### Description of the task
Would you please return all of the entries below exactly as shown?
Recorded information section start
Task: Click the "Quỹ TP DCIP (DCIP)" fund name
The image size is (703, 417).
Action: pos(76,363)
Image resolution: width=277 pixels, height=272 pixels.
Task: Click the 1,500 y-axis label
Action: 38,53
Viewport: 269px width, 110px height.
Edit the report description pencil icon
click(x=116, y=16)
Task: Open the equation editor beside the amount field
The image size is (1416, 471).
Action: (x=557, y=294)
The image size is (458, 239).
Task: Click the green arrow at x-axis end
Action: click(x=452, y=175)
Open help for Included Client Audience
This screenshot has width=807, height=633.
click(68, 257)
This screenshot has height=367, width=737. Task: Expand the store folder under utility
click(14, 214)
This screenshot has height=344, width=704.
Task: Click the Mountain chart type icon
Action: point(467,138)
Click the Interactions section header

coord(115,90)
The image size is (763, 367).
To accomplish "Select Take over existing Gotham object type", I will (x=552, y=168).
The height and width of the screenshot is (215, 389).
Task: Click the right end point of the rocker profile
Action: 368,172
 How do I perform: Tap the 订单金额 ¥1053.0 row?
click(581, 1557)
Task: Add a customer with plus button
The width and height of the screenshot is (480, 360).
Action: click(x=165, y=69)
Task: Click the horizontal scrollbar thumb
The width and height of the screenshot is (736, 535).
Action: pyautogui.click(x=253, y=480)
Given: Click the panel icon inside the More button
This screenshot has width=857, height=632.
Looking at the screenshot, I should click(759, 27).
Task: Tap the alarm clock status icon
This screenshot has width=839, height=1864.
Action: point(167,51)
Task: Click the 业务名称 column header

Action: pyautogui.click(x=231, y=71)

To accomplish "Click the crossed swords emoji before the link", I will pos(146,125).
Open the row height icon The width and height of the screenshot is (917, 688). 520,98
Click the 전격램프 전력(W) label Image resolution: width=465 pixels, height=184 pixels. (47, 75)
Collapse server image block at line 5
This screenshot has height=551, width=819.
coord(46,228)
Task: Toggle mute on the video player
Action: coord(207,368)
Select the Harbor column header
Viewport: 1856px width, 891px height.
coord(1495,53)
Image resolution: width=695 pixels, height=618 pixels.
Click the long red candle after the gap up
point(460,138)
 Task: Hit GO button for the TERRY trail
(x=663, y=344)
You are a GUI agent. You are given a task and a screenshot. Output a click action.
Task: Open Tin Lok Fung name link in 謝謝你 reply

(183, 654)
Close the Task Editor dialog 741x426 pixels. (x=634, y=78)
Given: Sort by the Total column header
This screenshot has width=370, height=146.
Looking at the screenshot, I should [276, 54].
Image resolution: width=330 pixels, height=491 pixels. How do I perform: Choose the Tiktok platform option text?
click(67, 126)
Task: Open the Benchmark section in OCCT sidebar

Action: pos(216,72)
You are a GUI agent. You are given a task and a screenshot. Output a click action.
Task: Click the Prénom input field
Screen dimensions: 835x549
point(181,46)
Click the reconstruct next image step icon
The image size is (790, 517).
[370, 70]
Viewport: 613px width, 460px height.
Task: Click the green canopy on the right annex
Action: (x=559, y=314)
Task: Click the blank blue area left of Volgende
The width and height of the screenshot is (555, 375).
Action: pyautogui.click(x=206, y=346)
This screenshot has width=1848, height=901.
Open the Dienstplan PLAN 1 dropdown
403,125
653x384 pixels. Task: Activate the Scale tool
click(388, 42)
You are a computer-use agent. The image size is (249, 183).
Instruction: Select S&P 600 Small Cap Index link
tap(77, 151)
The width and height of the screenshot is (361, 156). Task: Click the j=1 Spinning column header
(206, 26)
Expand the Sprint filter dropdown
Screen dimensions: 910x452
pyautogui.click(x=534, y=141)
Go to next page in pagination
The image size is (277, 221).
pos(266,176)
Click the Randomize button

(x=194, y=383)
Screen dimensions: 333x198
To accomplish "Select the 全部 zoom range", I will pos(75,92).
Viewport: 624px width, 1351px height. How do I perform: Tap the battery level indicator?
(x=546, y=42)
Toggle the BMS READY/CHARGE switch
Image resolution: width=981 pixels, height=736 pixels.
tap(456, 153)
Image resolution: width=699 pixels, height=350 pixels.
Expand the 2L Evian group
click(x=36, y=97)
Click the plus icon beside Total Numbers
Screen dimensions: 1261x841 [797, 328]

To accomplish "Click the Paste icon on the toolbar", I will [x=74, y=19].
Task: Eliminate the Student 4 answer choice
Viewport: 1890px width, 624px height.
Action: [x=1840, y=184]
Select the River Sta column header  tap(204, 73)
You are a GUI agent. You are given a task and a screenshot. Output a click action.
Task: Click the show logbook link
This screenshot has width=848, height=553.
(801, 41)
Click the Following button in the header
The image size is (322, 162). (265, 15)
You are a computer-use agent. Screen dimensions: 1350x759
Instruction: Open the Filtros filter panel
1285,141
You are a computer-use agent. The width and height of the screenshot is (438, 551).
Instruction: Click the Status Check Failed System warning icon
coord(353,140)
Recorded information section end
### Output of the exercise
Task: Click the "Quỹ TP DCIP (DCIP)" fund name
The image size is (703, 417).
Action: pos(76,363)
Image resolution: width=277 pixels, height=272 pixels.
Task: Click the 1,500 y-axis label
Action: 38,53
Viewport: 269px width, 110px height.
Edit the report description pencil icon
click(x=116, y=16)
Task: Open the equation editor beside the amount field
The image size is (1416, 471).
Action: (x=557, y=294)
The image size is (458, 239).
Task: Click the green arrow at x-axis end
Action: click(x=452, y=175)
Open help for Included Client Audience
This screenshot has width=807, height=633.
click(68, 257)
This screenshot has height=367, width=737. Task: Expand the store folder under utility
click(14, 214)
This screenshot has height=344, width=704.
Task: Click the Mountain chart type icon
Action: point(467,138)
Click the Interactions section header

coord(115,90)
The image size is (763, 367).
To accomplish "Select Take over existing Gotham object type", I will (x=552, y=168).
The height and width of the screenshot is (215, 389).
Task: Click the right end point of the rocker profile
Action: 368,172
 How do I perform: Tap the 订单金额 ¥1053.0 row?
click(581, 1557)
Task: Add a customer with plus button
The width and height of the screenshot is (480, 360).
Action: click(x=165, y=69)
Task: Click the horizontal scrollbar thumb
The width and height of the screenshot is (736, 535).
Action: pyautogui.click(x=253, y=480)
Given: Click the panel icon inside the More button
This screenshot has width=857, height=632.
Looking at the screenshot, I should click(759, 27).
Task: Tap the alarm clock status icon
This screenshot has width=839, height=1864.
Action: point(167,51)
Task: Click the 业务名称 column header

Action: pyautogui.click(x=231, y=71)

To accomplish "Click the crossed swords emoji before the link", I will pos(146,125).
Open the row height icon The width and height of the screenshot is (917, 688). 520,98
Click the 전격램프 전력(W) label Image resolution: width=465 pixels, height=184 pixels. (47, 75)
Collapse server image block at line 5
This screenshot has height=551, width=819.
coord(46,228)
Task: Toggle mute on the video player
Action: coord(207,368)
Select the Harbor column header
Viewport: 1856px width, 891px height.
coord(1495,53)
Image resolution: width=695 pixels, height=618 pixels.
Click the long red candle after the gap up
point(460,138)
 Task: Hit GO button for the TERRY trail
(x=663, y=344)
You are a GUI agent. You are given a task and a screenshot. Output a click action.
Task: Open Tin Lok Fung name link in 謝謝你 reply

(183, 654)
Close the Task Editor dialog 741x426 pixels. (x=634, y=78)
Given: Sort by the Total column header
This screenshot has width=370, height=146.
Looking at the screenshot, I should [276, 54].
Image resolution: width=330 pixels, height=491 pixels. How do I perform: Choose the Tiktok platform option text?
click(67, 126)
Task: Open the Benchmark section in OCCT sidebar

Action: pos(216,72)
You are a GUI agent. You are given a task and a screenshot. Output a click action.
Task: Click the Prénom input field
Screen dimensions: 835x549
point(181,46)
Click the reconstruct next image step icon
The image size is (790, 517).
[370, 70]
Viewport: 613px width, 460px height.
Task: Click the green canopy on the right annex
Action: (x=559, y=314)
Task: Click the blank blue area left of Volgende
The width and height of the screenshot is (555, 375).
Action: pyautogui.click(x=206, y=346)
This screenshot has width=1848, height=901.
Open the Dienstplan PLAN 1 dropdown
403,125
653x384 pixels. Task: Activate the Scale tool
click(388, 42)
You are a computer-use agent. The image size is (249, 183).
Instruction: Select S&P 600 Small Cap Index link
tap(77, 151)
The width and height of the screenshot is (361, 156). Task: Click the j=1 Spinning column header
(206, 26)
Expand the Sprint filter dropdown
Screen dimensions: 910x452
pyautogui.click(x=534, y=141)
Go to next page in pagination
The image size is (277, 221).
pos(266,176)
Click the Randomize button

(x=194, y=383)
Screen dimensions: 333x198
To accomplish "Select the 全部 zoom range", I will pos(75,92).
Viewport: 624px width, 1351px height. How do I perform: Tap the battery level indicator?
(x=546, y=42)
Toggle the BMS READY/CHARGE switch
Image resolution: width=981 pixels, height=736 pixels.
tap(456, 153)
Image resolution: width=699 pixels, height=350 pixels.
Expand the 2L Evian group
click(x=36, y=97)
Click the plus icon beside Total Numbers
Screen dimensions: 1261x841 [797, 328]

To accomplish "Click the Paste icon on the toolbar", I will [x=74, y=19].
Task: Eliminate the Student 4 answer choice
Viewport: 1890px width, 624px height.
Action: [x=1840, y=184]
Select the River Sta column header  tap(204, 73)
You are a GUI agent. You are given a task and a screenshot. Output a click action.
Task: Click the show logbook link
This screenshot has width=848, height=553.
(801, 41)
Click the Following button in the header
The image size is (322, 162). (265, 15)
You are a computer-use agent. Screen dimensions: 1350x759
Instruction: Open the Filtros filter panel
1285,141
You are a computer-use agent. The width and height of the screenshot is (438, 551).
Instruction: Click the Status Check Failed System warning icon
coord(353,140)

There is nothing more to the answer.